What many people don’t expect when they see our family is that we had fertility issues when we were trying for kids. A and I married when we were 27 after dating for two years. We’re friends since polytechnic days so we didn’t have plans to date for long nor delay family planning. After two years of unsuccessful tries, we went to see my gynae and he did a sperm count test for A (I didn’t undergo any fertility tests because I’ve miscarried prior). The test result was grim, he only had 3% healthy sperms.
The gynae put him on supplements which may potentially help to increase his sperm count and he’s scheduled to do the test in another three months. Three months later, the test came back with unfortunately the same results. The new option open to us was to try IUI – Intrauterine Insemination, a treatment process that involves placing healthy sperm inside my uterus to facilitate fertilization. The aim is to increase the number of healthy sperm that reach the fallopian tubes and therefore increasing the chances of fertilization. This is less invasive and expensive than IVF – Invitro Fertilization. A was expected to provide sperm samples which had to be treated, and I was given hormonal pills to stimulate my ovaries to produce good quality eggs. On the day of insemination, I received a jab which was suppose to help me ovulate, and A’s treated sperm sample was placed inside my uterus via a long tube. I laid down on the clinic bed for 30 minutes or so before I left the clinic.
We attempted IUI twice and during this time we’re also seeing a Chinese sinseh and on Traditional Chinese Medicine (TCM) to improve our chances of conception. But no, we still didn’t have a baby. Then finally, the gynae discussed the option of IVF with us. It wasn’t a difficult decision to make—A’s sperm count was still consistently low; we’ve failed IUI twice; the most important decision factor was that A was planning to go on a clinical drug trial to manage his Hepatitis B virus (A was born a Hep B carrier), and one of the criteria was no family planning until after the 1.5 year trial. To play safe, the medical doctor advised that we wait another six months for the medication to flush out of his body system before trying for a baby. We were 30 years old then and unsure if given another two years his sperm count would deteriorate further. The logical decision would be to attempt IVF and for him to go on a clinical trial after.
Going through IVF was a huge emotional and physical challenge. I was already so disappointed, to say the least—seeing friends who got married around the same time as me grow their families and wondering why God was withholding children from me. My body was also thrown off balance with the hormone treatments. I repeatedly turned to Abraham and Sarah’s story for comfort and trusted that in due time, it will be my turn.
The process is really lengthy to describe and I will just include a short excerpt from an old blog entry here:
I reacted well to the hormone stimulant , in fact too well until I suffered from over-production. In order to reduce the bloating symptom, I had to ingest six raw egg whites a day and that increased to eight after my blood test result reflected a huge spike in the hormone level. When it was time to extract the eggs from my ovaries, I had a total of 27 which were taken out of me—out of which only 20 were optimally viable. 19 were fertilized (on Valentine’s Day) but only 9 embryos could be harvested. I used the best three for the transfer.
I’ve been sleeping a lot since my embryo transfer last Tuesday. Three 8-cell embryos were placed near my uterus. I am now in the midst of what they call the two-week wait (2ww). This is as close as we can humanly and scientifically get. The rest is really up to God. I have another six embryos frozen for use in case we don’t succeed this time. One of the transferred embryos resemble a flower, so pretty. Prompted me to think of names for my baby(ies). This was the only joyful thought I had. Other than that, I felt weepy and depressed most of the time because it’s been such a grueling process. What kept me sane and calm during the 2ww was the bible. I started reading from 1 Peter. It spoke about faith and deeds. Many times I didn’t know what God was trying to tell me but I carried on reading and there was a particular Sunday where I simply placed the bible on my tummy and prayed for God to breathe the breath of life into my embryos.
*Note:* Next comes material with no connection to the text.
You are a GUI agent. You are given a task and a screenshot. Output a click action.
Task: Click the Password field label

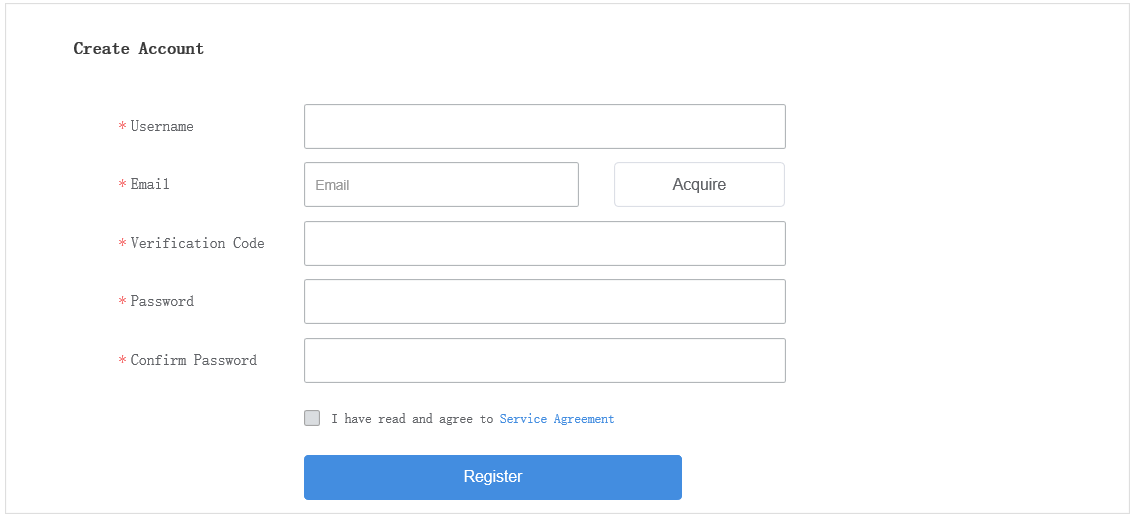click(x=162, y=301)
That had a calming effect on me.
I remember the scene where I was walking into the IVF clinic on 3 March 2009 with much trepidation. I was praying for a baby, I was praying for a positive sign, I was even praying over my pee while I was peeing.
And N is my first miracle from God whom we welcomed into the world in October 2009. We dedicated her to God.
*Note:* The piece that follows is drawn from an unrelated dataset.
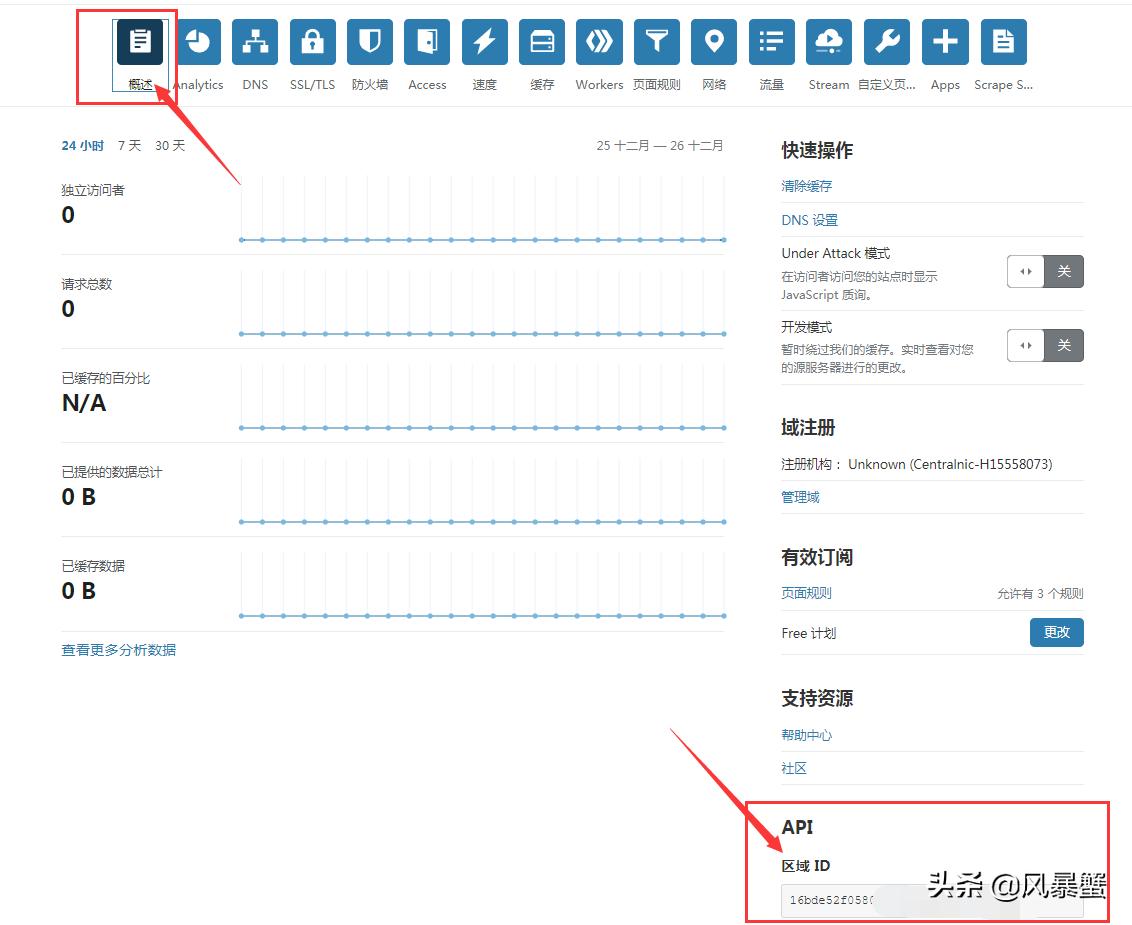Select the 缓存 (Caching) icon
The image size is (1132, 925).
tap(542, 41)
Looking back, I still ain’t sure why God decided we should have a baby through IVF. But some conclusions I came to were:
- We were not ready for a baby – A and I may have known for a long while but there were many issues we were dealing with as newly-weds. I’m glad we had time to work through things as a couple before we embarked on parenthood.
- God wanted us to acknowledge His sovereignty. It was about His timing, not ours and we were taught a great deal about submitting to His will. A and I came to a point where we sat down to have a good chat about adoption. We were open to the idea that it may not be part of His plan for us to have our own children and we were willing to parent someone else’s.
- I was never to take motherhood or my children for granted. God does not intend for each and every woman to experience motherhood. The fact that we went through so much to have N reminds me that this was something special I had wanted badly and it is only by God’s grace that He has blessed me abundantly with three wonderful girls.